Come appare evidente, l’articolo 328 del codice penale disciplina due reati distinti: quella del rifiuto di atti d’ufficio (primo comma) e quella dell’omissione di atti d’ufficio (secondo comma). Dato che quest’ultimo è statisticamente molto più frequente (anche in ambito militare), ci concentreremo solo su di esso tralasciando per tanto il rifiuto di atti d’ufficio che, peraltro, è relativamente semplice ed intuitivo da comprendere. Ebbene, l’omissione di atti d’ufficio è un reato che:
- prevede due condotte alternative, ovvero quella di non compiere l’atto entro 30 giorni dalla richiesta, oppure non esporre le ragioni del ritardo, sempre entro 30 giorni (il ritardo, ovviamente, si riferisce ad un termine già scaduto … mi spiego meglio: l’atto avrebbe già dovuto essere stato compiuto con i tempi del diritto amministrativo e, quindi, l’art. 328 del codice penale fa riferimento ad ulteriori 30 giorni che decorrono dal momento della richiesta);
- si realizza solo se la richiesta viene avanzata in forma scritta da chi vi abbia interesse.
Vediamo ora un caso interessante che presenta elementi che stanno “a cavallo” tra il diritto penale e quello amministrativo, caso in cui il reato di omissione di atti d’ufficio entra in contatto con l’accesso agli atti. Come sapete, “decorsi inutilmente trenta giorni dalla richiesta [di accesso agli atti], questa si intende respinta” (articolo 25, comma 4, della legge n. 241 del 1990), ma che parte può giocare l’omissione di atti d’ufficio in un caso del genere? Niente direte voi … d’altronde è la legge stessa che “autorizza” la Pubblica Amministrazione (PA) a non rispondere e, soprattutto, che la “non risposta” equivalga sostanzialmente ad un diniego (in questi casi si parla infatti di “silenzio-rigetto”)! Beh, non è proprio così … infatti al verificarsi della situazione appena descritta, in passato i giudici che si sono pronunciati sull’argomento hanno stabilito:
- sia che la PA, al ricevimento di una domanda di accesso agli atti, abbia 30 giorni per provvedere e che, solo una volta che sono scaduti infruttuosamente tali 30 giorni (cioè la PA è rimasta in silenzio!), il richiedente possa eventualmente avanzare richiesta ai sensi dell’articolo 328 del codice penale … e a questo punto alla PA non resterebbe altro che l’alternativa secca di concedere l’accesso oppure esporre le ragioni del ritardo;
- sia che il “silenzio-rigetto” della PA valga solo per il diritto amministrativo (anche ai fini di un eventuale ricorso al TAR o alla Commissione per l’accesso) e che, quindi, dal punto di vista penale si integri il reato di omissione di atti d’ufficio già allo scadere dei 30 giorni dalla domanda di accesso.
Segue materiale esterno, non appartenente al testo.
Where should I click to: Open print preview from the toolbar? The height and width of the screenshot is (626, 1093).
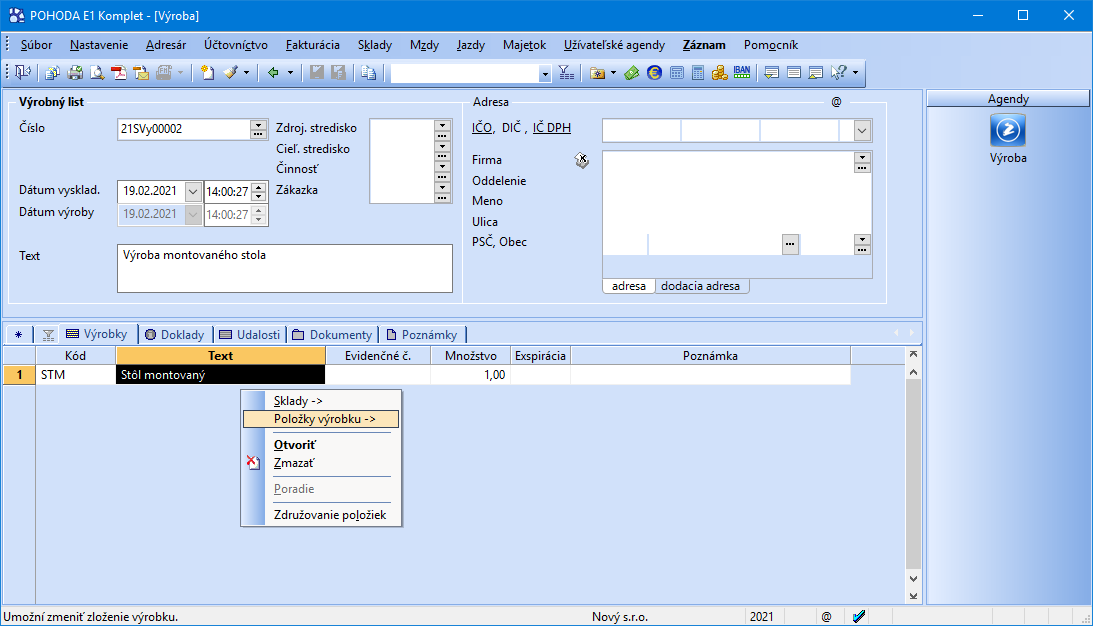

Anche se la Corte di Cassazione sembra propendere per la prima ricostruzione che vi ho appena dato, è giusto che sappiate comunque che le cose sono molto più complicate di quanto sembrino … ponete perciò sempre la massima attenzione alle pratiche che trattate: i rischi sono dietro l’angolo, al punto che un semplice accesso agli atti, qualora trattato nel modo sbagliato, è teoricamente in grado di avere addirittura sviluppi penali … chi lo avrebbe mai detto? Vero? Per quanto ci siamo appena detti mi raccomando … serietà, correttezza e testa sulle spalle! A questo punto non mi resta che augurarvi un buon lavoro e, come sempre, ad maiora!